• _What to do_
If a line below contains "checkbox", count it. Report the final total and nothing more.
Materials provided START
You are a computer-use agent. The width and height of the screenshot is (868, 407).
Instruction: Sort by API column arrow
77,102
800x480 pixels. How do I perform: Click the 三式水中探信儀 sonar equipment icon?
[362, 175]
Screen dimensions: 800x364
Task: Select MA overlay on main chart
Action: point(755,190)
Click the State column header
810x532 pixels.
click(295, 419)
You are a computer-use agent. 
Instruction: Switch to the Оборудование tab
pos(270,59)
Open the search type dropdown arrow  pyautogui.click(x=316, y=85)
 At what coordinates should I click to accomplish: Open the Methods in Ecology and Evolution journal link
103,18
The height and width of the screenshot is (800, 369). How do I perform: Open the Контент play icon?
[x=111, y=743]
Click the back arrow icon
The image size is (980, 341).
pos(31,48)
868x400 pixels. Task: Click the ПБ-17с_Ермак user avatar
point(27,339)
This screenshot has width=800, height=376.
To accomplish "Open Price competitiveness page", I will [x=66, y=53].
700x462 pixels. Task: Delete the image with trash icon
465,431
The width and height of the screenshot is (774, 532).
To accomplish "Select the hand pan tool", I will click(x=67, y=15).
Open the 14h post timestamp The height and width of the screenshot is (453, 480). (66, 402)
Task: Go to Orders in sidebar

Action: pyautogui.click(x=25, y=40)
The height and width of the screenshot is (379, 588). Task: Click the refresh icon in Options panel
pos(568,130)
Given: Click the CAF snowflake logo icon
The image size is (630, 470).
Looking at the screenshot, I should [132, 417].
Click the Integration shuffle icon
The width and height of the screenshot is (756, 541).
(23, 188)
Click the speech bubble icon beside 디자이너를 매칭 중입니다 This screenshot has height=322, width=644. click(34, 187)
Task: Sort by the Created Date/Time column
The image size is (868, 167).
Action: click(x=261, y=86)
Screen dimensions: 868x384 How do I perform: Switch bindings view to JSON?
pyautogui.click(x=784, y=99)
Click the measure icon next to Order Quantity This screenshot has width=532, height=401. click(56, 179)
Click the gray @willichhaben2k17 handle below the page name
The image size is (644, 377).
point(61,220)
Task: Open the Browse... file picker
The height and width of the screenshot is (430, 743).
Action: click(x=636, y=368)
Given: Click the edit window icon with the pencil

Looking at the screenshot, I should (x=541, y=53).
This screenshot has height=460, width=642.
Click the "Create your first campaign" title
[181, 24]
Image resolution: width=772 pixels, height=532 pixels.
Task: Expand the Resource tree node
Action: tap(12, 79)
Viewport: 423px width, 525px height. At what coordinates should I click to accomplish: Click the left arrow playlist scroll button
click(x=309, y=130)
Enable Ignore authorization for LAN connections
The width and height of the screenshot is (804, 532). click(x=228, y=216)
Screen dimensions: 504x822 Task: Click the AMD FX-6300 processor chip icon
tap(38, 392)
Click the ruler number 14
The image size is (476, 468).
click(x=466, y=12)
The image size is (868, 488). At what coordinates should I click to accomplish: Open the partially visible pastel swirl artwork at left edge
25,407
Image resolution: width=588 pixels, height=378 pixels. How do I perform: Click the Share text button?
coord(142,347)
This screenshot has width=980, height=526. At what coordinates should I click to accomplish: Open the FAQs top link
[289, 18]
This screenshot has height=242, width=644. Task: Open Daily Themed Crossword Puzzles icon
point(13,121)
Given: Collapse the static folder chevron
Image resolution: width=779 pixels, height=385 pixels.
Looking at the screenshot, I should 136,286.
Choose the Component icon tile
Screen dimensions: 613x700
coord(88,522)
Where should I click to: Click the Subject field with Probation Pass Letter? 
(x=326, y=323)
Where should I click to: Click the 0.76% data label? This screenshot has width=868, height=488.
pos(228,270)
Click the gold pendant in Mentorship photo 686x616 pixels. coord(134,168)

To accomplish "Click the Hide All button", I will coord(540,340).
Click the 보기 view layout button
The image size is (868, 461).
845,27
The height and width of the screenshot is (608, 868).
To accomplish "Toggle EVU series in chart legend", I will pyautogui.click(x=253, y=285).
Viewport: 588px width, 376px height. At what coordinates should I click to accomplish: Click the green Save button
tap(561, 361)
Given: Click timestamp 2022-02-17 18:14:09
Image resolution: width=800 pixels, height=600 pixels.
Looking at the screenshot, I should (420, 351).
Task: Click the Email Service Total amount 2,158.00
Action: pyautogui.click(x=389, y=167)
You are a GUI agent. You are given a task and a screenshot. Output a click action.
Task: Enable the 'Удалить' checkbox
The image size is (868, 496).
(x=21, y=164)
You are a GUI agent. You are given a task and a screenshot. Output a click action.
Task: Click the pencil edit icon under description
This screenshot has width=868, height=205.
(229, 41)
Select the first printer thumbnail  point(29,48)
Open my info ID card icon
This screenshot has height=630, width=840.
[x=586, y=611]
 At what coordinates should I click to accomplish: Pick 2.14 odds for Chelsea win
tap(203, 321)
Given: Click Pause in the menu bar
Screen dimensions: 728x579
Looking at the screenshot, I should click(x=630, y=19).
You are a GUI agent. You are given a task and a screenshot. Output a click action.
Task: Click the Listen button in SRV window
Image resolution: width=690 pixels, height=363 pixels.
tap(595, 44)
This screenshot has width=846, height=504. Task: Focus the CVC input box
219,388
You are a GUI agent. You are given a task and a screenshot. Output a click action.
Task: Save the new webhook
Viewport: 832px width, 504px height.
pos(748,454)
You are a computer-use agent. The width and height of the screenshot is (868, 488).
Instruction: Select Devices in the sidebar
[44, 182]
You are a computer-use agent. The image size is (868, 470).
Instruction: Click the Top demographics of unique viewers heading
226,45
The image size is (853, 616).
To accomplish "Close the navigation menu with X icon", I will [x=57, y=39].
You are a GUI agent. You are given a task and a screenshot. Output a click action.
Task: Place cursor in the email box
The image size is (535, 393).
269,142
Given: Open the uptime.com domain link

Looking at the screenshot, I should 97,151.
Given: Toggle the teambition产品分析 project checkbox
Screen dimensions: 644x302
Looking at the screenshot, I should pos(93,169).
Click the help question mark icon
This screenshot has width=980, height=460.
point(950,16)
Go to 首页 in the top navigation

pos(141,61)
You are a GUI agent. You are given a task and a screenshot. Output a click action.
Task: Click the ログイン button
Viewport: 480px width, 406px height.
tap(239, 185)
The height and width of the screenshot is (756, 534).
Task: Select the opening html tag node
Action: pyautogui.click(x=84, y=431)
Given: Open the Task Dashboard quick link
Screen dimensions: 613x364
Materials provided END
• _Result for this exercise_
2